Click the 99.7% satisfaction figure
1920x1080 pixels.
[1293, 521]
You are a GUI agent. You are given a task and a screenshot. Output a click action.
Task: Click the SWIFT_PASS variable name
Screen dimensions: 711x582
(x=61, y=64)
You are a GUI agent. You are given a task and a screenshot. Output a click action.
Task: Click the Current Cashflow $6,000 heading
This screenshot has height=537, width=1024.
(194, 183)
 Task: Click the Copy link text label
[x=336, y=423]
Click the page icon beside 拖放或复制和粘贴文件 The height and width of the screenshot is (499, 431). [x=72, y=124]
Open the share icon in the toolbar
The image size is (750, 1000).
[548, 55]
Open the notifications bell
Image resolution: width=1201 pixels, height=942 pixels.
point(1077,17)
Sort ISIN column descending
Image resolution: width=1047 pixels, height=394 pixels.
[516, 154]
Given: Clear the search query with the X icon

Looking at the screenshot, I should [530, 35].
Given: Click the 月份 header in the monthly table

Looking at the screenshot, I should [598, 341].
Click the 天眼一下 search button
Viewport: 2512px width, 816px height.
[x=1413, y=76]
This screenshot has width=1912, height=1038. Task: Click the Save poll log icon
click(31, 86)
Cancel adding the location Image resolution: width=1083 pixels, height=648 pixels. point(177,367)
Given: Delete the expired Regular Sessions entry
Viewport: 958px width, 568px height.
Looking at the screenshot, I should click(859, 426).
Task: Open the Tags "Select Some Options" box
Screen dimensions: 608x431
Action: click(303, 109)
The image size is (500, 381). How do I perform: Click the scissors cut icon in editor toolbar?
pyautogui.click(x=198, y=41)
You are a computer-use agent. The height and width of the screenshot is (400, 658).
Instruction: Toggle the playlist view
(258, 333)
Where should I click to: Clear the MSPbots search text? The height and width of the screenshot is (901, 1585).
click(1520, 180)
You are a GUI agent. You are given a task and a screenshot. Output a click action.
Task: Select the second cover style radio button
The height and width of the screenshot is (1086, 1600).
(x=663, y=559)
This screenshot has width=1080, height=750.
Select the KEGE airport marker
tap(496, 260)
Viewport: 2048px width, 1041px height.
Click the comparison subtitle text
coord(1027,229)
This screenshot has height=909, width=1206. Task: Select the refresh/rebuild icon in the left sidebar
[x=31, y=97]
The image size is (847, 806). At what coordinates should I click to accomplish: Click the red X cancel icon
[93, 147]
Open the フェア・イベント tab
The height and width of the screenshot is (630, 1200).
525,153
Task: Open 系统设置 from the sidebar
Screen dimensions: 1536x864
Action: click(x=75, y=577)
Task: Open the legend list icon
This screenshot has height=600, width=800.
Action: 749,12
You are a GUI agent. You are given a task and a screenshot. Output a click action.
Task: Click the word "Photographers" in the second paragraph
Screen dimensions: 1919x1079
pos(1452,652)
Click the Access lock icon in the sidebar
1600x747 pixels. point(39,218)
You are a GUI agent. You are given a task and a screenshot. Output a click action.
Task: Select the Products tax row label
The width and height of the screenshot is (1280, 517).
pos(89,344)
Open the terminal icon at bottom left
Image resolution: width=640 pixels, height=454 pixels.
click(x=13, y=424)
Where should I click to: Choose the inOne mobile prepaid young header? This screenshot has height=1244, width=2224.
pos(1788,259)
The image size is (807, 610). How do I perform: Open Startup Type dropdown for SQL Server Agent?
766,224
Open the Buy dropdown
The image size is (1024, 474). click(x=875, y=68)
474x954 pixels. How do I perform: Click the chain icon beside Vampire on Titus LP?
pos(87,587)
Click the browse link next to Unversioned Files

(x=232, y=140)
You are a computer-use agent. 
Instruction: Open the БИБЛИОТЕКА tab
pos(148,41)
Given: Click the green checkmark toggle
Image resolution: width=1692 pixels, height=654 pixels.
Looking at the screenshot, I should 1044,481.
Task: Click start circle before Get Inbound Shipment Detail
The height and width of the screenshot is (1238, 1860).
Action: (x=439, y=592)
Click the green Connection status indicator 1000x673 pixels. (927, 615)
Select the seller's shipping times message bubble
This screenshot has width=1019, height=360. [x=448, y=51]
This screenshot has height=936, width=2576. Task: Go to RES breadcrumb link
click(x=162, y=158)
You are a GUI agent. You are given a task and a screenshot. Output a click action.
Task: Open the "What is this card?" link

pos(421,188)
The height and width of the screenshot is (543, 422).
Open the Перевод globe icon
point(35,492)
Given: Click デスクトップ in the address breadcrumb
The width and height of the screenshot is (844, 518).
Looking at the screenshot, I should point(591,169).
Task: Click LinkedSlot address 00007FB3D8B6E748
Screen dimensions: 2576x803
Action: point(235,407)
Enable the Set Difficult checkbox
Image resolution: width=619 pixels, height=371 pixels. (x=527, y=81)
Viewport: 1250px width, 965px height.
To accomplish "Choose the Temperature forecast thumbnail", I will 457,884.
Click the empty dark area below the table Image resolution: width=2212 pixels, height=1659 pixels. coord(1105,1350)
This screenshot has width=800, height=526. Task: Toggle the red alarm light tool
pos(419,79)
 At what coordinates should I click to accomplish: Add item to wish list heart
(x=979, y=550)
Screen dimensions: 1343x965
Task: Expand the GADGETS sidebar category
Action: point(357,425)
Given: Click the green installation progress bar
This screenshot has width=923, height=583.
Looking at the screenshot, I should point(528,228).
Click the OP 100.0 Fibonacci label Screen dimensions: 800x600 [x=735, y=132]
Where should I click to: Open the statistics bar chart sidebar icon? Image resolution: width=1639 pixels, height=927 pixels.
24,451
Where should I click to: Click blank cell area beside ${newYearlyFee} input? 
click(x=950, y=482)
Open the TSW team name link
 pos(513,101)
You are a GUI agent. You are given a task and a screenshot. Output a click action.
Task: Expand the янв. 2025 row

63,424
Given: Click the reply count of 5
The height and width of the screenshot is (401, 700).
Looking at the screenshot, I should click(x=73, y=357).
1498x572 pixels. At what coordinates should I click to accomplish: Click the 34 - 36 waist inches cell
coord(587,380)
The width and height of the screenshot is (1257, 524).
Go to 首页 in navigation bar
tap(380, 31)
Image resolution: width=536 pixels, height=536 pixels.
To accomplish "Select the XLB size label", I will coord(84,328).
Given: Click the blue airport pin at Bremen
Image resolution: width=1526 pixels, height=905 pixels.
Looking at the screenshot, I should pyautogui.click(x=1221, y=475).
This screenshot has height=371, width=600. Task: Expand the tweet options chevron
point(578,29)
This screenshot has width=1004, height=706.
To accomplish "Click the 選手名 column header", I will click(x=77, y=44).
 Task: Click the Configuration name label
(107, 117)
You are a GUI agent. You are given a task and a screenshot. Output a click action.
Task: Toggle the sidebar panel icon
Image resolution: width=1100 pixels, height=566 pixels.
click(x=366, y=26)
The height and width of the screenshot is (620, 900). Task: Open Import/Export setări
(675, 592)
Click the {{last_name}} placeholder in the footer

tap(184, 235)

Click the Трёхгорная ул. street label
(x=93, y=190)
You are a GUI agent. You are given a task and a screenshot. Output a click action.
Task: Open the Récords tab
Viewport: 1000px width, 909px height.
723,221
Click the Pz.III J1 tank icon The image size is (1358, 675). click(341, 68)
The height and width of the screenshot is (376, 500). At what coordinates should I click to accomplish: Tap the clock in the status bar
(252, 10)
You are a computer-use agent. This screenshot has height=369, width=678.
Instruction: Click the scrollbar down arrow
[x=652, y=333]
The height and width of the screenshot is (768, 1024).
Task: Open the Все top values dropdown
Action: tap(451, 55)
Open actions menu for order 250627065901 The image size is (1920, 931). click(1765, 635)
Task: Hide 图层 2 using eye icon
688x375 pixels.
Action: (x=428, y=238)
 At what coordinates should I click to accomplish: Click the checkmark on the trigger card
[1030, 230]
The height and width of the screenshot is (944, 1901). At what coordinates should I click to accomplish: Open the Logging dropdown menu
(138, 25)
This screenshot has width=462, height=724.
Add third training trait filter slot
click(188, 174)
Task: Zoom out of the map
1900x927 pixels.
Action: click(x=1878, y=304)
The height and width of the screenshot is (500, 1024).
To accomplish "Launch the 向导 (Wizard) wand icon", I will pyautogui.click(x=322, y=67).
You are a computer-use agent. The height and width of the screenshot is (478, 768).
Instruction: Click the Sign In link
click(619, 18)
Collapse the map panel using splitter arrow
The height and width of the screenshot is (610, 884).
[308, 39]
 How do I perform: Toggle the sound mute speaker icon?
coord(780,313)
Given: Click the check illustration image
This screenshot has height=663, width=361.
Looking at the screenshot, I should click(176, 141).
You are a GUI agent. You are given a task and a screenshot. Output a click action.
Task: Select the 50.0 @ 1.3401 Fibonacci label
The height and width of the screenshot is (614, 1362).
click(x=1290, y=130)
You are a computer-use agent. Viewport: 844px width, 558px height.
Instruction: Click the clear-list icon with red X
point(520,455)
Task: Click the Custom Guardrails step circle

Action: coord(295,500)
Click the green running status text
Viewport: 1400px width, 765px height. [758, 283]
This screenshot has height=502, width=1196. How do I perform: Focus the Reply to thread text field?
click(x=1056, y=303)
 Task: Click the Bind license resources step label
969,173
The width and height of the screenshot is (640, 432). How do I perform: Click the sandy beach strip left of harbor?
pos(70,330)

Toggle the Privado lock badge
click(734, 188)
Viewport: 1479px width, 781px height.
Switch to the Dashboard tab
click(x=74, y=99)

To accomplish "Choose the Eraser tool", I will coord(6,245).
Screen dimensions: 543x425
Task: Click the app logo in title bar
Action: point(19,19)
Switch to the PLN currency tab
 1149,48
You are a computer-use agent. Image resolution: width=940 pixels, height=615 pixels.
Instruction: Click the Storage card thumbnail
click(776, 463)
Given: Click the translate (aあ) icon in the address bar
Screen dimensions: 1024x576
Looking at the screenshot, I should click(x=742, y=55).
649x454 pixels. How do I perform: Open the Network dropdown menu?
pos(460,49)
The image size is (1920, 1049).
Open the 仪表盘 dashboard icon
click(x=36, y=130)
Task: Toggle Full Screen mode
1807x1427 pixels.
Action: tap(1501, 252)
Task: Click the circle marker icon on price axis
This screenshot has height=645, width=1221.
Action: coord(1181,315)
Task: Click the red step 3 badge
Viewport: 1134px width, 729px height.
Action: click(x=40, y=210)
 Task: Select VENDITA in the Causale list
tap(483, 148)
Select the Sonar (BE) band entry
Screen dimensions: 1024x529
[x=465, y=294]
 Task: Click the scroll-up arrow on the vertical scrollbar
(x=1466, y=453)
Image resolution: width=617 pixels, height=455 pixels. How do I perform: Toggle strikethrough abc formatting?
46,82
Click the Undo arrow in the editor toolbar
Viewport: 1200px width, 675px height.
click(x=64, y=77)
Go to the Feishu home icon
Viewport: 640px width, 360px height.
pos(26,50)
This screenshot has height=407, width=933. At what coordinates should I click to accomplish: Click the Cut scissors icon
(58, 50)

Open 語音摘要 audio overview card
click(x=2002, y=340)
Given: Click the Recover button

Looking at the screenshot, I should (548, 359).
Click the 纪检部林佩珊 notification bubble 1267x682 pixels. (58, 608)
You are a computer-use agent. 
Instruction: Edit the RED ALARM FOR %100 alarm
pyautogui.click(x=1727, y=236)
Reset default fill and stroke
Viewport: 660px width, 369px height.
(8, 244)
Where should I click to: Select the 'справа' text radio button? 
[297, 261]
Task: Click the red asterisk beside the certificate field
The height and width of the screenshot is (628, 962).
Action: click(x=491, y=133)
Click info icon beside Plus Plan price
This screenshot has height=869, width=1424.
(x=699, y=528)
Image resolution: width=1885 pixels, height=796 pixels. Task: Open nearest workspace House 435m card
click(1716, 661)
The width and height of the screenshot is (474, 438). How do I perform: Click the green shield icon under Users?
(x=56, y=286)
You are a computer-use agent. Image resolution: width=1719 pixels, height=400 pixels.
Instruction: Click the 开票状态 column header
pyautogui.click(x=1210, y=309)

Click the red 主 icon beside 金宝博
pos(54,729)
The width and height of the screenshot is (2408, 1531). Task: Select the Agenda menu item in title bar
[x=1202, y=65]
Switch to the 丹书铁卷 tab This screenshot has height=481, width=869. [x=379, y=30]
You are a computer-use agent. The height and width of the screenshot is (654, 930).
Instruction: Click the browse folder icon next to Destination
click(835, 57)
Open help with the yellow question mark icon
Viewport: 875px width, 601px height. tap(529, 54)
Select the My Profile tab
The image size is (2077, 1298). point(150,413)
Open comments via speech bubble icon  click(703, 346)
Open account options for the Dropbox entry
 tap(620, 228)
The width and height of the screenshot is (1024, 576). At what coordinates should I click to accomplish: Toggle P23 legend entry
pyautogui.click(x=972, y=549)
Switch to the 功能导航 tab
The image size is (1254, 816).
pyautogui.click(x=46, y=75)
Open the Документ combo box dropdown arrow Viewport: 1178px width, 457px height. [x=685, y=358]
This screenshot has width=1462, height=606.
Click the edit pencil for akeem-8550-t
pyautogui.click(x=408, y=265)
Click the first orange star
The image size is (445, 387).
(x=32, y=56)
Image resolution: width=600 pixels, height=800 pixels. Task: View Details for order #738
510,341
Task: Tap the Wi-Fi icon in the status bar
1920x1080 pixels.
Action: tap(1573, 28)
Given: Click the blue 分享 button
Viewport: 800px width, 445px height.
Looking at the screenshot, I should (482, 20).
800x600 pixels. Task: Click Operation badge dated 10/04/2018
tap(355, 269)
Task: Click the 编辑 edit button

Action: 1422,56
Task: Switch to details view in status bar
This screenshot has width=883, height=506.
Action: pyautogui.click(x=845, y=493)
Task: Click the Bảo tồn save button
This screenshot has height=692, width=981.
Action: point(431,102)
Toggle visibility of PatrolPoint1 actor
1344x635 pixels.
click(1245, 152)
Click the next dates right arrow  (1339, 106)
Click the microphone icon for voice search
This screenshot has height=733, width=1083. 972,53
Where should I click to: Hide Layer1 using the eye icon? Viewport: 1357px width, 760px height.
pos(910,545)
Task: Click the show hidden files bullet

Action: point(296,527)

— Assigned task —
Starting at the line with "800x600 pixels. Task: Click", restate each line through the end of the records, both ends included, and stop there.

— Result of the task —
800x600 pixels. Task: Click Operation badge dated 10/04/2018
tap(355, 269)
Task: Click the 编辑 edit button

Action: 1422,56
Task: Switch to details view in status bar
This screenshot has width=883, height=506.
Action: pyautogui.click(x=845, y=493)
Task: Click the Bảo tồn save button
This screenshot has height=692, width=981.
Action: point(431,102)
Toggle visibility of PatrolPoint1 actor
1344x635 pixels.
click(1245, 152)
Click the next dates right arrow  (1339, 106)
Click the microphone icon for voice search
This screenshot has height=733, width=1083. 972,53
Where should I click to: Hide Layer1 using the eye icon? Viewport: 1357px width, 760px height.
pos(910,545)
Task: Click the show hidden files bullet

Action: point(296,527)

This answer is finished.